En effet, dans pratiquement toutes les présentations, la thèse selon laquelle les leçons de Yalta sont toujours d’actualité a été avancée, et c’est effectivement le cas. Les événements de Yalta et ceux d’aujourd’hui ont de nombreux points communs d’un point de vue historique et politico-militaire. 

Et les demandes de dénazification et de démilitarisation de l’État, l’État allemand, d’où est venue la menace du nazisme pour l’Europe et le monde entier, sont tout aussi pertinentes aujourd’hui en ce qui concerne l’État ukrainien, d’où vient la menace du néonazisme pour l’Europe et le monde entier, mais déjà au XXIe siècle. Il convient peut-être de rappeler la célèbre citation de Joseph Staline, l’un des dirigeants des « Trois Grands », selon laquelle les Hitler vont et viennent, mais le peuple allemand reste. De la même manière, aujourd’hui, Zelensky, Poroshenko et d’autres vont et viennent, mais le peuple ukrainien reste. Et la science historique russe se référera constamment au thème des leçons de la conférence de Yalta, et vous et moi nous rencontrerons périodiquement ici, sur la plate-forme de la Société historique russe, pour discuter de ces aspects liés aux leçons de Yalta 1945″. Compte tenu des processus fondamentaux qui se déroulent dans l’ordre mondial moderne, l’invitation à poursuivre les discussions est très significative. Il convient d’ailleurs de noter que la FIP et l’OIR coopèrent depuis longtemps et de manière fructueuse.

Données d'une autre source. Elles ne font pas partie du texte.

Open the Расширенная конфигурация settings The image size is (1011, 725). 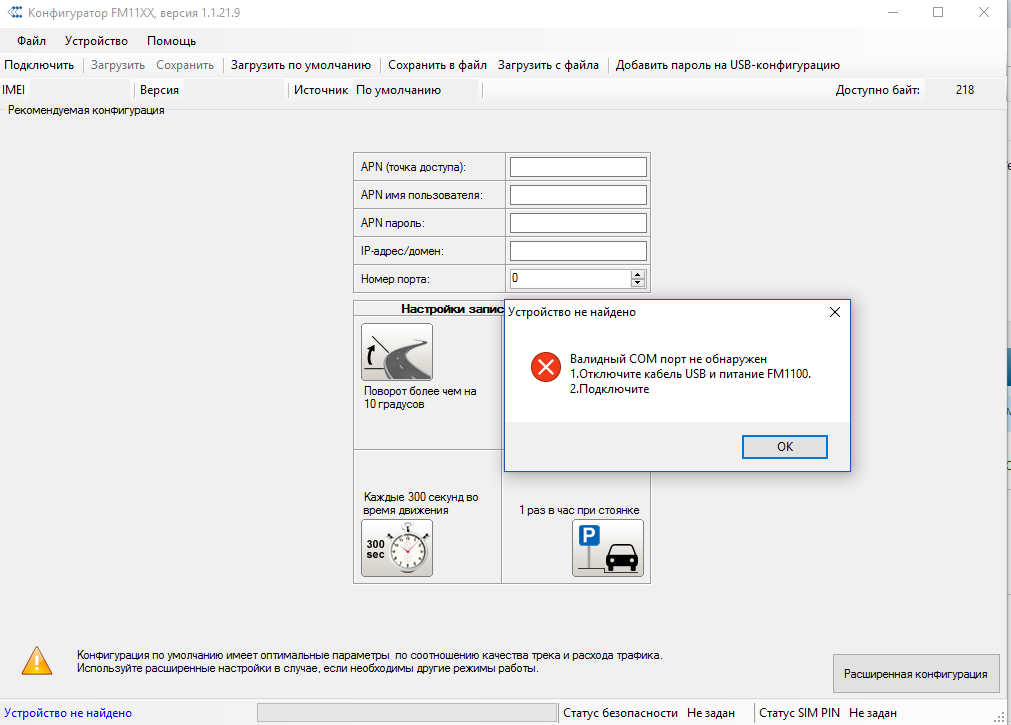[x=915, y=674]
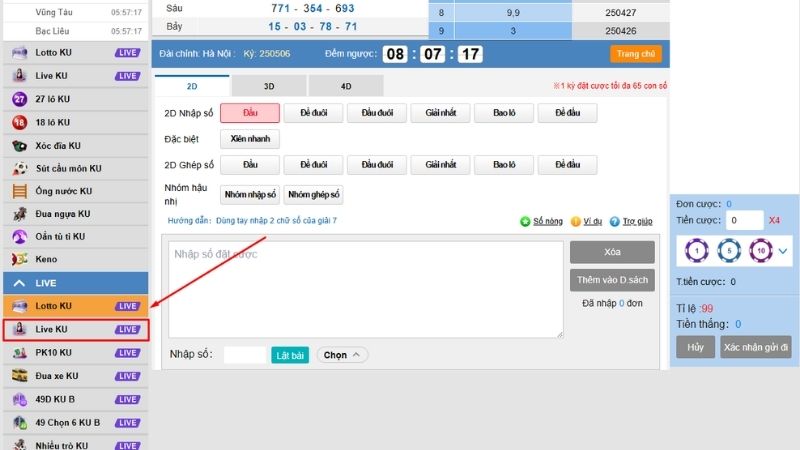Image resolution: width=800 pixels, height=450 pixels.
Task: Switch to the 4D tab
Action: click(x=346, y=87)
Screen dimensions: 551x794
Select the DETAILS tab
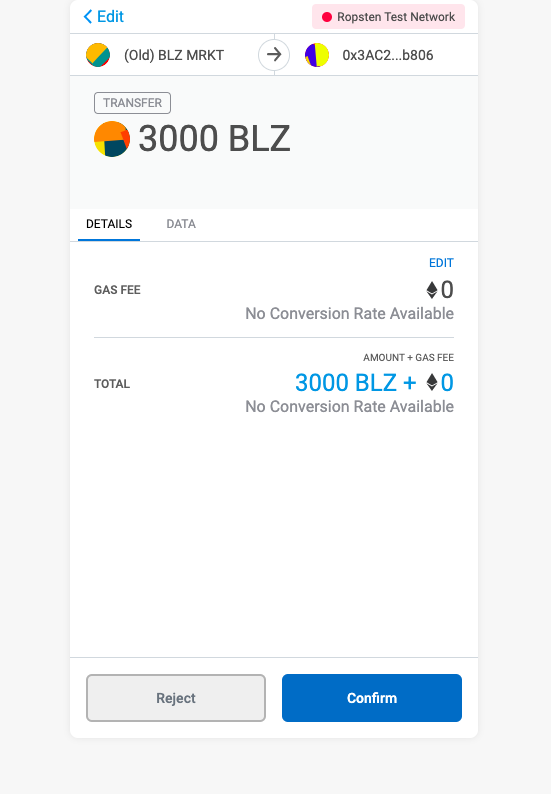coord(109,224)
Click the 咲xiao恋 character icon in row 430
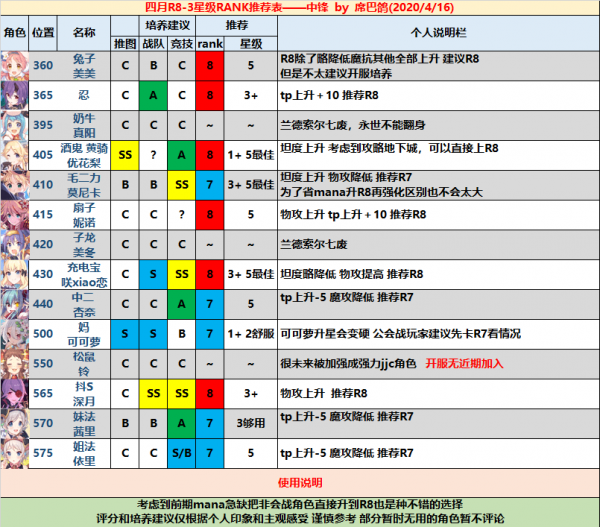 coord(14,274)
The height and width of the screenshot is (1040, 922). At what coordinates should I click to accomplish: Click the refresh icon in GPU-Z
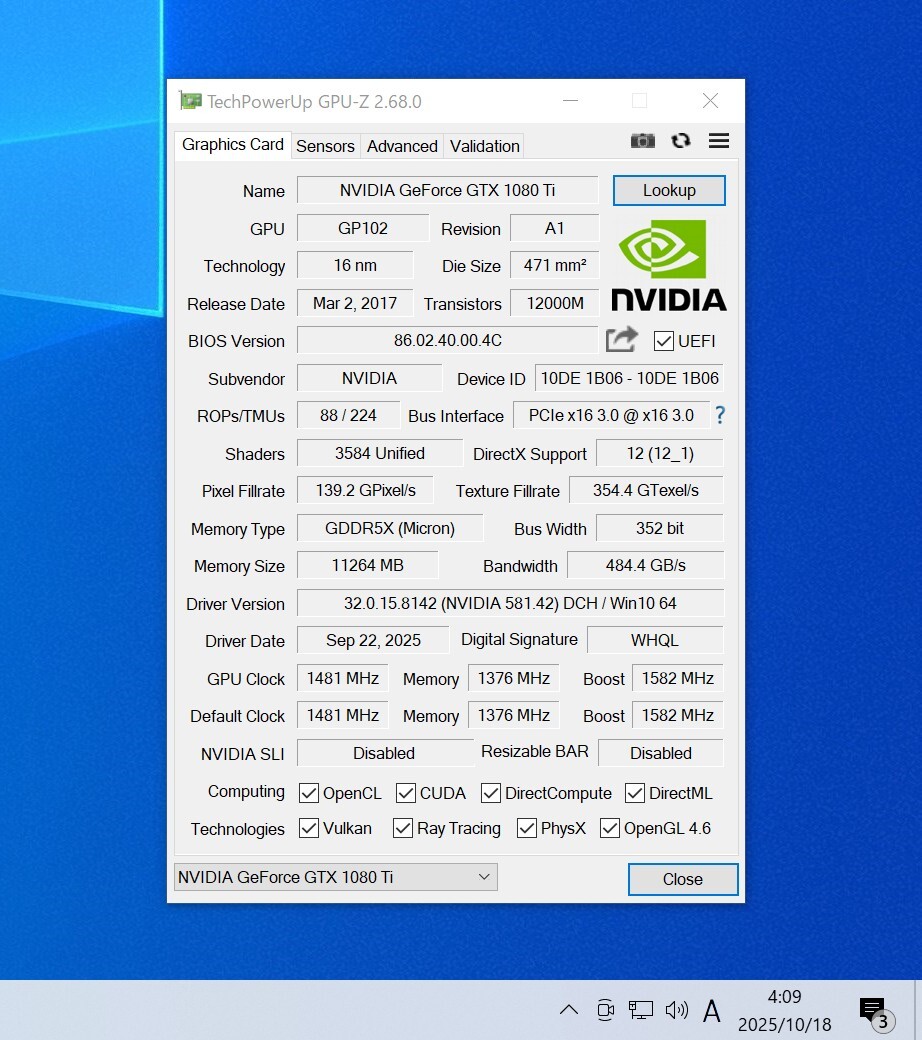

Malheureusement, dans une publication de journal, il n’est même pas possible de nommer tous les participants à l’événement. D’autant plus qu’il faut citer les discours, dont chacun, à notre avis, est une contribution significative à l’actualisation des décisions de la Conférence de Yalta.

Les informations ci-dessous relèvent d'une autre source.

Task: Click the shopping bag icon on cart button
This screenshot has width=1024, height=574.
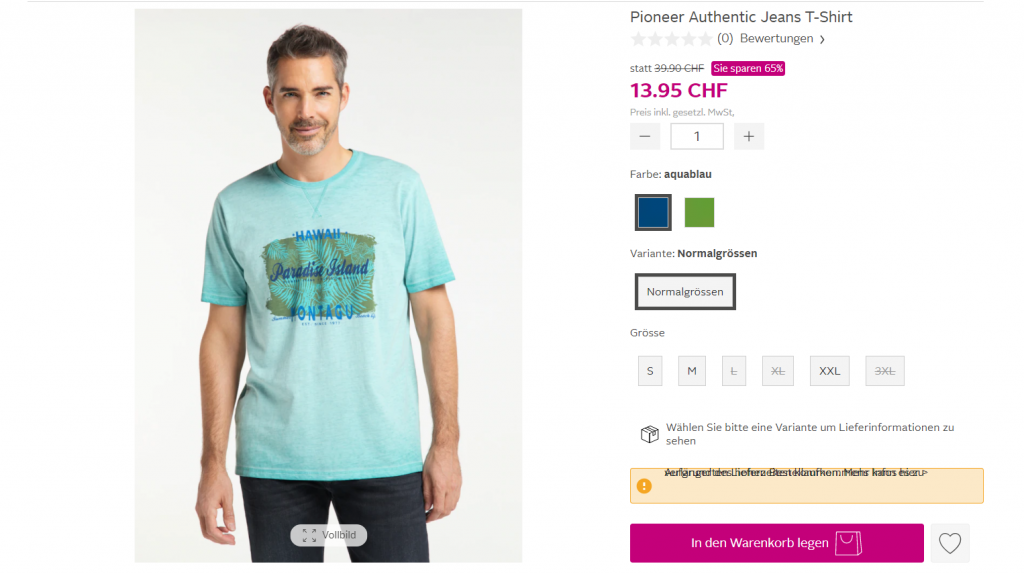Action: 848,543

Это, например, Надежда Баринова, директор Историко-документального департамента МИД РФ; Андрей Бельянинов, генеральный секретарь Ассамблеи народов Евразии, член государственной Комиссии РФ по делам ЮНЕСКО, доктор экономических наук, доктор политических наук; Руслан Гагкуев, доктор исторических наук, председатель правления Российского исторического общества; Анатолий Кошкин, доктор исторических наук, профессор Института стран Востока, член исполнительного совета Российской ассоциации историков Второй мировой войны; Владимир Васильев, главный науч

Natalia Narochnitskaya, présidente de la FIP, a remercié la Société historique russe et son président Sergei Naryshkin « pour leur soutien à l’initiative et au projet ». « Il s’agit déjà de la quatrième partie du grand projet de notre fondation, qui consiste à organiser des conférences au cours des années anniversaires sur l’importance des résultats de Yalta et les points de vue contemporains sur ce qui a été et ce qui sera en rapport avec les problèmes qui ont profondément affecté la Russie. Il ne reste plus qu’à ajouter que la FIP prévoit de publier prochainement un recueil de documents issus de la table ronde « Le système de relations internationales de Yalta-Potsdam et les défis de la modernité ». À l’occasion du 80e anniversaire de la conférence de paix en Crimée », a-t-elle déclaré.